RECORD EXTRACTS:
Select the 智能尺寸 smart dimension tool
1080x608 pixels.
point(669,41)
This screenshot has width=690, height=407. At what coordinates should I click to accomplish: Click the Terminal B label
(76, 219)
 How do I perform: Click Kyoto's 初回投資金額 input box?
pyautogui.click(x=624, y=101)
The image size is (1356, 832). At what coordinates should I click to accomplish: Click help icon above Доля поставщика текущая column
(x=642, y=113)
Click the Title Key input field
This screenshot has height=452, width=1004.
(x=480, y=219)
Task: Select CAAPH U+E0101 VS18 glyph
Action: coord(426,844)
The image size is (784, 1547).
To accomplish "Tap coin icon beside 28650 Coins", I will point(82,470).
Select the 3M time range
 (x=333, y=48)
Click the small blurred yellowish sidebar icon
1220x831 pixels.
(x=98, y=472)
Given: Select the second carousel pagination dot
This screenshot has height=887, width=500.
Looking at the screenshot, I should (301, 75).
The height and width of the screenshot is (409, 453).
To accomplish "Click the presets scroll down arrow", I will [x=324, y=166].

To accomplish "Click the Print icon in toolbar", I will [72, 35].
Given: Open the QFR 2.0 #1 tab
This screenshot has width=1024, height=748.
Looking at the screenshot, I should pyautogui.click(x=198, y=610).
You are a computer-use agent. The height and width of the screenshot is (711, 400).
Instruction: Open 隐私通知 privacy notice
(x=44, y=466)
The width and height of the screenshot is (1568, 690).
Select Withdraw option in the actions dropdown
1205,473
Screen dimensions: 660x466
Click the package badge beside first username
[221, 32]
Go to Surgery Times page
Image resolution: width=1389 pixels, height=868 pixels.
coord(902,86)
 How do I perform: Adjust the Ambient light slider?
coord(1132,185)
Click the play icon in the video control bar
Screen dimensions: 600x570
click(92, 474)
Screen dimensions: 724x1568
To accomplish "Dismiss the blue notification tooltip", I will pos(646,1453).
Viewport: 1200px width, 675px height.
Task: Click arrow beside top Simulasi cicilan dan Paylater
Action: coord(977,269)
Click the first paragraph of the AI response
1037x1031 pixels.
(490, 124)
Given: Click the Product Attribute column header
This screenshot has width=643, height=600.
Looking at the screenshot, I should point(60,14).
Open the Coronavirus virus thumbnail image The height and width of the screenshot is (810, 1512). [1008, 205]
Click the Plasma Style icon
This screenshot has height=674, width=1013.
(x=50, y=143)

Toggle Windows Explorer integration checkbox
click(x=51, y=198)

TASK GOAL:
Copy the lines from the one with "Select Withdraw option" through the last line of the material above, exactly as they are and with no others.

REPLY:
Select Withdraw option in the actions dropdown
1205,473
Screen dimensions: 660x466
Click the package badge beside first username
[221, 32]
Go to Surgery Times page
Image resolution: width=1389 pixels, height=868 pixels.
coord(902,86)
 How do I perform: Adjust the Ambient light slider?
coord(1132,185)
Click the play icon in the video control bar
Screen dimensions: 600x570
click(92, 474)
Screen dimensions: 724x1568
To accomplish "Dismiss the blue notification tooltip", I will pos(646,1453).
Viewport: 1200px width, 675px height.
Task: Click arrow beside top Simulasi cicilan dan Paylater
Action: coord(977,269)
Click the first paragraph of the AI response
1037x1031 pixels.
(490, 124)
Given: Click the Product Attribute column header
This screenshot has width=643, height=600.
Looking at the screenshot, I should point(60,14).
Open the Coronavirus virus thumbnail image The height and width of the screenshot is (810, 1512). [1008, 205]
Click the Plasma Style icon
This screenshot has height=674, width=1013.
(x=50, y=143)

Toggle Windows Explorer integration checkbox
click(x=51, y=198)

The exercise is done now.